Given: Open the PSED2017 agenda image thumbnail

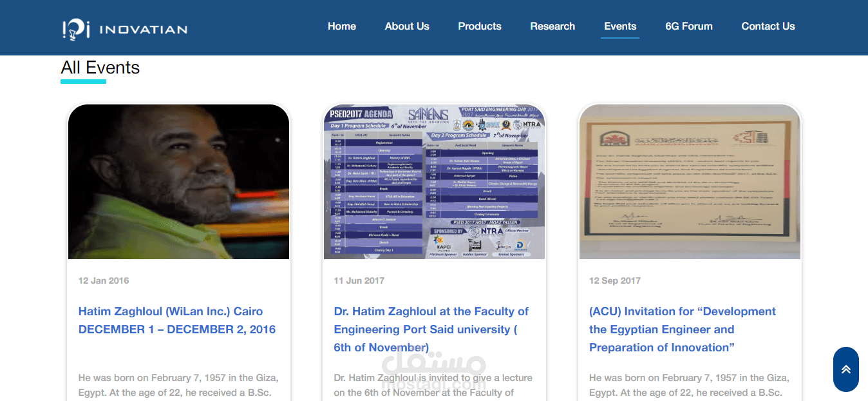Looking at the screenshot, I should 434,182.
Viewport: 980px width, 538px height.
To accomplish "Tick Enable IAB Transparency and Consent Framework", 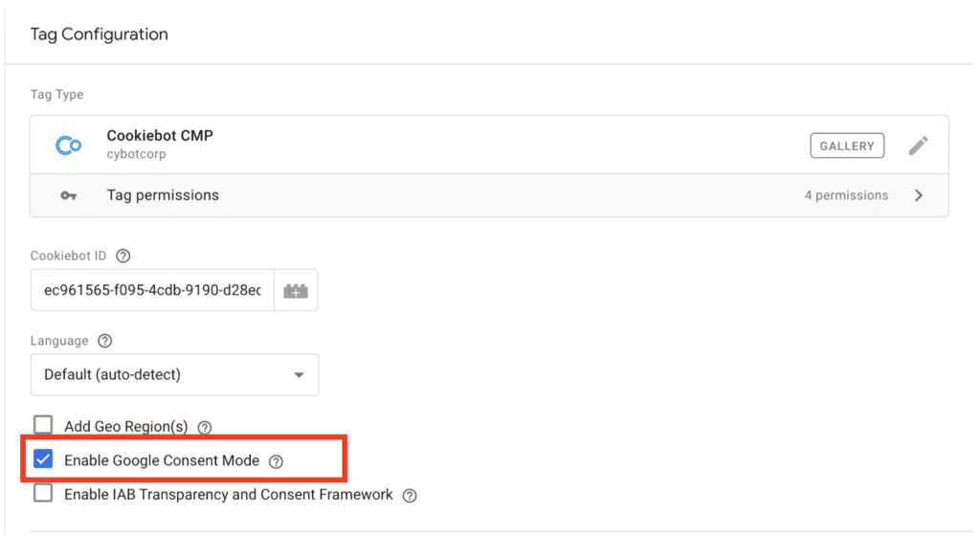I will tap(43, 494).
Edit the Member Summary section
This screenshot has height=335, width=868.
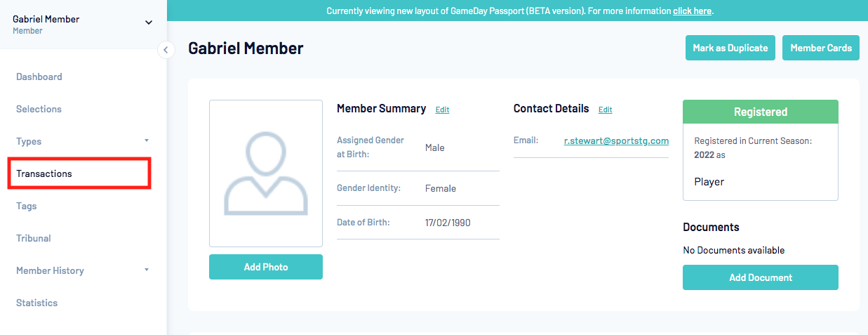click(x=442, y=110)
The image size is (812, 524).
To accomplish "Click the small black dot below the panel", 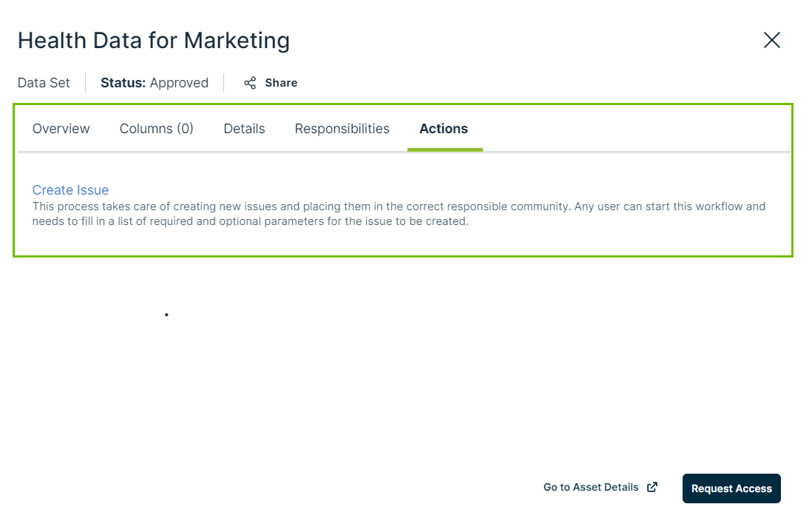I will click(166, 315).
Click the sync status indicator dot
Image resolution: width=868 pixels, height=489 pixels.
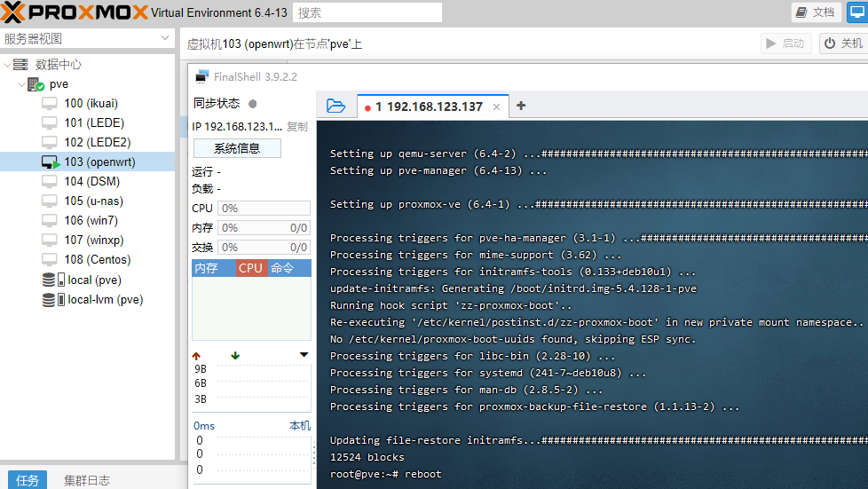(x=253, y=104)

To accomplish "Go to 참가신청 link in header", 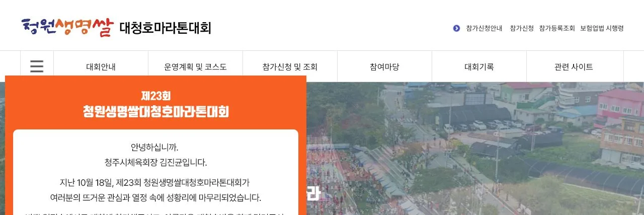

◇ ◇ ◇ ◇ ◇

**TASK OBJECTIVE:**
Excluding all pictures, print exactly and only the lines from the line with "Image resolution: width=868" through the end of the records above, both ends included.

**ANSWER SECTION:**
Image resolution: width=868 pixels, height=489 pixels.
(x=253, y=104)

To accomplish "Go to 참가신청 link in header", 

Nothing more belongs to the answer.